Right, let’s talk about making lists. Because sometimes you don’t want a summary statistic like SUM() or AVG(); you want to see the actual stuff that got grouped together. That’s where string_agg() and array_agg() come in. They’re your go-to functions for when you need to roll up a bunch of row values into a single, consolidated value. Think of them as the “and company” in a list of names.

string_agg() is the more commonly used of the two. It takes a column of values, mashes them together into a single string, and plops a delimiter of your choice between each one. It’s shockingly useful for generating comma-separated lists, tags, or any scenario where you need a human-readable summary.

array_agg() is its more structured, data-nerd cousin. Instead of a string, it returns a PostgreSQL array. This is objectively better for programmatic use because you preserve the individual elements in a proper data structure, avoiding the nightmare of later having to parse a string back apart. If your next step is another part of your application code, you almost always want array_agg().

The Anatomy of string_agg()

The signature is straightforward: string_agg(expression, delimiter). The expression is usually just a column name, but it can be any expression that results in a text value (or something coercible to text). The delimiter is what gets shoved between each value. Let’s get our hands dirty.

Imagine a film_actors table that links actors to movies. To get a list of all actors for each film, you’d do this:

SELECT
  film_id,
  string_agg(actor_name, ', ') AS cast_list
FROM film_actors
GROUP BY film_id
LIMIT 3;

Your result might look like:

 film_id |                     cast_list
---------+-----------------------------------------------------
     101 | Daniel Day-Lewis, Meryl Streep, John Doe
     102 | Jane Fonda, John Doe
     103 | ...

Simple, right? But here’s the first pitfall: what if an actor’s name has a comma in it? Suddenly, your beautifully formatted list is ambiguous garbage. This is a classic problem with CSV-style data and a perfect example of why string_agg() is for presentation and array_agg() is for data processing.

You can also ORDER BY within the aggregate itself. This is crucial for controlling the order of the concatenated list, since the order rows are fed into the aggregate during a GROUP BY is not guaranteed.

SELECT
  film_id,
  string_agg(actor_name, ' > ' ORDER BY cast_billing_order) AS cast_list_by_billing
FROM film_actors
GROUP BY film_id;

Now your list will respect the official billing order from the movie credits, separated by ’ > ‘.
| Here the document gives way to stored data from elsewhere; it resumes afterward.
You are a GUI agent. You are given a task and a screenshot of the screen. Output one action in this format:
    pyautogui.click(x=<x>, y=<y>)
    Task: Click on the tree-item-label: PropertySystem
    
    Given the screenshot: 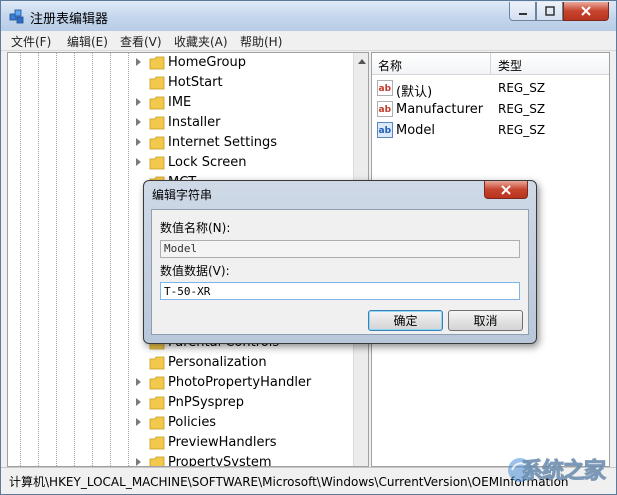 What is the action you would take?
    pyautogui.click(x=220, y=461)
Why array_agg() is Often the Smarter Choice

While string_agg() gives you a friendly string, array_agg() gives you a precise array. This is a non-destructive operation. You get each element preserved in its original form, ready to be used.

SELECT
  film_id,
  array_agg(actor_name) AS cast_array
FROM film_actors
GROUP BY film_id
LIMIT 1;

Result:

 film_id |                cast_array
---------+-------------------------------------------
     101 | {"Daniel Day-Lewis","Meryl Streep","John Doe"}

See the difference? The elements are now individual items within an array, denoted by curly braces {}. No more worrying about delimiter collisions. You can also ORDER BY inside array_agg() just like with string_agg().

The real power comes when you use this array downstream. You can unnest it, search it, get its length, or pass it directly to a function that expects an array.

-- Find films with more than 5 actors
SELECT film_id, array_agg(actor_name) as cast_array
FROM film_actors
GROUP BY film_id
HAVING cardinality(array_agg(actor_name)) > 5;

FILTER: The Cleanest Way to Conditional Aggregation

Now for the really cool part. Sometimes you only want to aggregate some of the rows in your group. The old-school way was to use a CASE statement inside the aggregate, which is functional but ugly as sin.

PostgreSQL’s FILTER (WHERE ...) clause is the elegant solution. It lets you apply a WHERE clause just to the input of that specific aggregate function. It’s brilliantly readable.

Let’s say you have a sales table and you want a report showing total sales per staff member, but also a list of all the high-value transactions (say, over $100) they made.

SELECT
  staff_id,
  sum(amount) as total_sales,
  string_agg('Sale #' || sale_id::text, '; ' FILTER (WHERE amount > 100)) AS big_ticket_sales
FROM sales
GROUP BY staff_id;

For a given staff member, the result might be:

 staff_id | total_sales |         big_ticket_sales
----------+-------------+-----------------------------------
        1 |      850.00 | Sale #101; Sale #155; Sale #209

The FILTER clause ensures string_agg() only considers rows where amount > 100. You can mix and match different FILTER clauses on different aggregates in the same SELECT statement. It’s incredibly powerful for building complex pivot-like reports without losing your mind. This is one of those features where the PostgreSQL designers absolutely nailed it.